The information furnished pursuant to this Item 7.01, shall not be deemed to be “filed” for purposes of Section 18 of, or otherwise regarded as filed under, the Securities Exchange Act of 1934, as amended (the “Exchange Act”), nor shall it be deemed incorporated by reference into any filing under the Securities Act or in the Exchange Act, except as shall be expressly set forth by specific reference in such filing.
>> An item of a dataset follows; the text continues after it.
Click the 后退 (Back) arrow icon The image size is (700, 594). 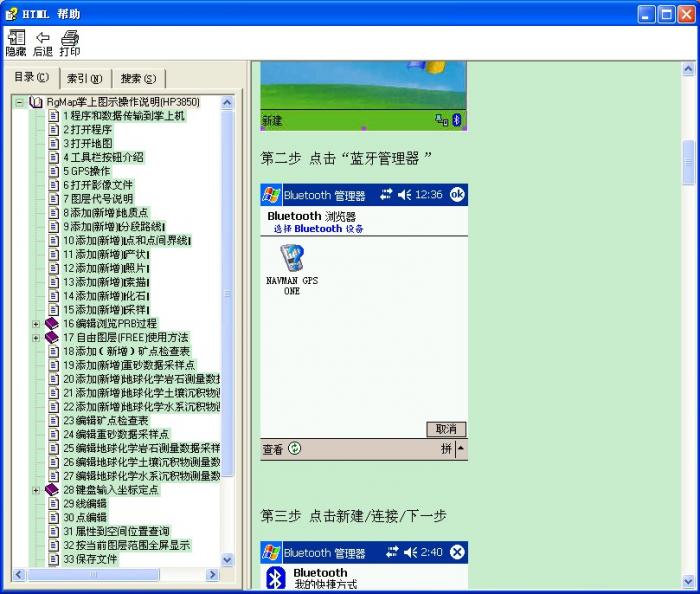(43, 38)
Section 9 - Financial Statements and Exhibits
Item 9.01. Financial Statements and Exhibits

(d)    Exhibits.
Exhibit No.Description
101Cover Page Interactive Data File - the cover page XBRL tags are embedded within the Inline XBRL document.
104The cover page from this Current Report on Form 8-K, formatted as Inline XBRL.

* * * * *
This Current Report on Form 8-K contains certain forward-looking statements within the meaning of the Private Securities Litigation Reform Act of 1995 that are subject to risks and uncertainties. Words such as “could,” “may,” “expects,” “anticipates,” “will,” “targets,” “goals,” “projects,” “intends,” “plans,” “believes,” “seeks,” “estimates,” “predicts,” and variations on such words, and similar expressions that reflect our current views with respect to future events and operational, economic, and financial performance, are intended to identify such forward-looking statements.
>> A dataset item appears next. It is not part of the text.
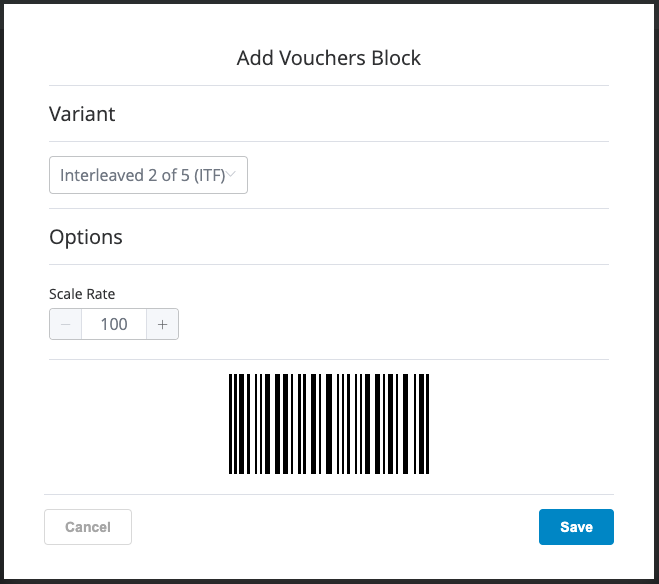Cancel adding the vouchers block
Screen dimensions: 659x584
pos(88,527)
The factors that could cause actual results to differ materially from the forward-looking statements made by Exelon include those factors discussed herein as well as the items discussed in (1) Exelon’s 2021 Annual Report on Form 10-K in (a) Part I, ITEM 1A. Risk Factors, (b) Part II, ITEM 7. Management’s Discussion and Analysis of Financial Condition and Results of Operations, and (c) Part II, ITEM 8. Financial Statements and Supplementary Data: Note 19, Commitments and Contingencies and (2) other factors discussed in Exelon’s filings with the Securities and Exchange Commission.
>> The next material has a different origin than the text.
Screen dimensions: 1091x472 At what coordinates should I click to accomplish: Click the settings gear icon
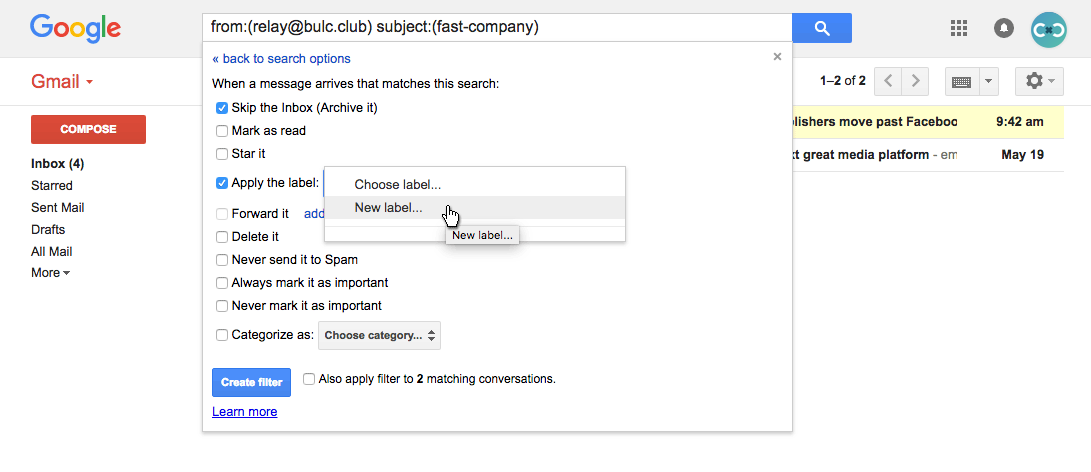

Investors are cautioned not to place undue reliance on these forward-looking statements, whether written or oral, which apply only as of the date of this Current Report on Form 8-K. Exelon undertakes no obligation to publicly release any revision to its forward-looking statements to reflect events or circumstances after the date of this Current Report on Form 8-K.



SIGNATURE

Pursuant to the requirements of the Securities Exchange Act of 1934, the Registrant has duly caused this report to be signed on its behalf by the undersigned hereunto duly authorized.
EXELON CORPORATION
/s/ Joseph Nigro
Joseph Nigro
Senior Executive Vice President and Chief Financial Officer
Exelon Corporation
March 2, 2022




EXHIBIT INDEX
Exhibit No.Description
101Cover Page Interactive Data File - the cover page XBRL tags are embedded within the Inline XBRL document.
104The cover page from this Current Report on Form 8-K, formatted as Inline XBRL.